* Tasks and exercises:
1. Using the acquisition text, decide whether each statement agrees with it: (a) The Innovation Lab website was meant to be public. (b) The project had a large budget. (c) The CoE received the project from internal leadership early in September 2019. Answer yes or no for each, quoting the words of the text that decide it.
2. Extract a passage from the acquisition text, beginning at the words "Acquisition" and stopping after the words "an important task.".

** Start of Extract provided **

Acquisition
Experimenting with the Micro-Purchase Threshold
Early in September 2019, the Centers of Excellence (CoE) was tasked by internal leadership with a high-profile project: getting a demonstration website developed for the Innovation Lab on an internal website.
The purpose of the Innovation Lab is to digitally display prototypes and other valuable deliverables that CoE teams have developed and from which other agencies can get inspiration, or adopt and use on their own. The deadline for this project was “as soon as possible” – a common deadline both in and out of government. Additionally, the website was going to be public, so getting it completed was an important task.
To summarize, the main characteristics of this project were:
- Tight timeframe
- Public deliverables
- Small budget
Putting the Backlog in Order
One step to successfully satisfying a project’s objectives is to identify the absolute minimum that must be done to achieve success. In other words, we must answer the question, “What is the central value to be delivered through this project?”

** End of Extract provided **
** Start of Entries shown **

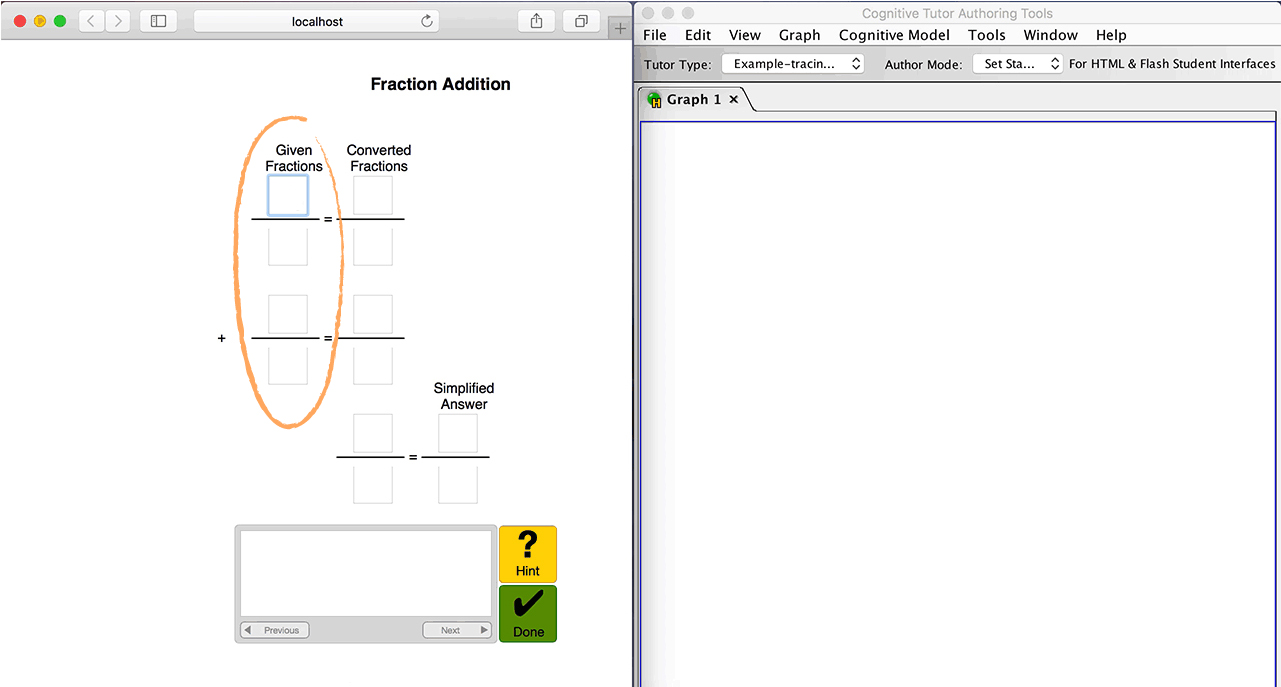Close the Graph 1 tab
Image resolution: width=1281 pixels, height=687 pixels.
[734, 100]
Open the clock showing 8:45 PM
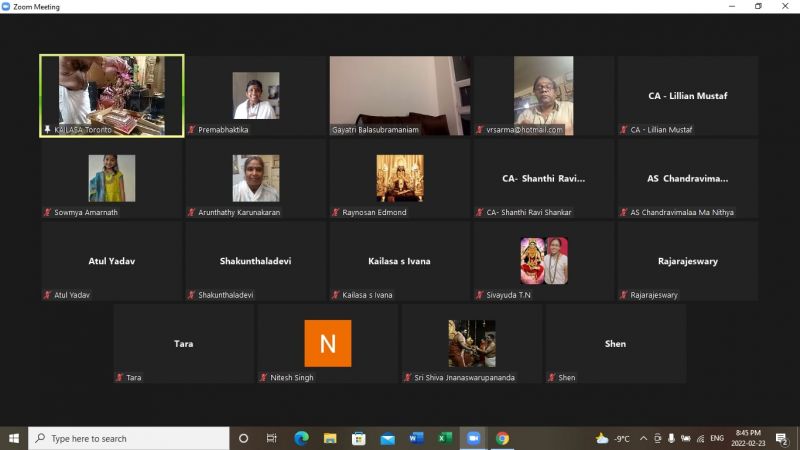 click(x=748, y=438)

** End of Entries shown **

* Solutions by task:
1.
(a) Yes: "the website was going to be public"
(b) No: "Small budget"
(c) Yes: "Early in September 2019, the Centers of Excellence (CoE) was tasked by internal leadership with a high-profile project"

2.
Acquisition
Experimenting with the Micro-Purchase Threshold
Early in September 2019, the Centers of Excellence (CoE) was tasked by internal leadership with a high-profile project: getting a demonstration website developed for the Innovation Lab on an internal website.
The purpose of the Innovation Lab is to digitally display prototypes and other valuable deliverables that CoE teams have developed and from which other agencies can get inspiration, or adopt and use on their own. The deadline for this project was “as soon as possible” – a common deadline both in and out of government. Additionally, the website was going to be public, so getting it completed was an important task.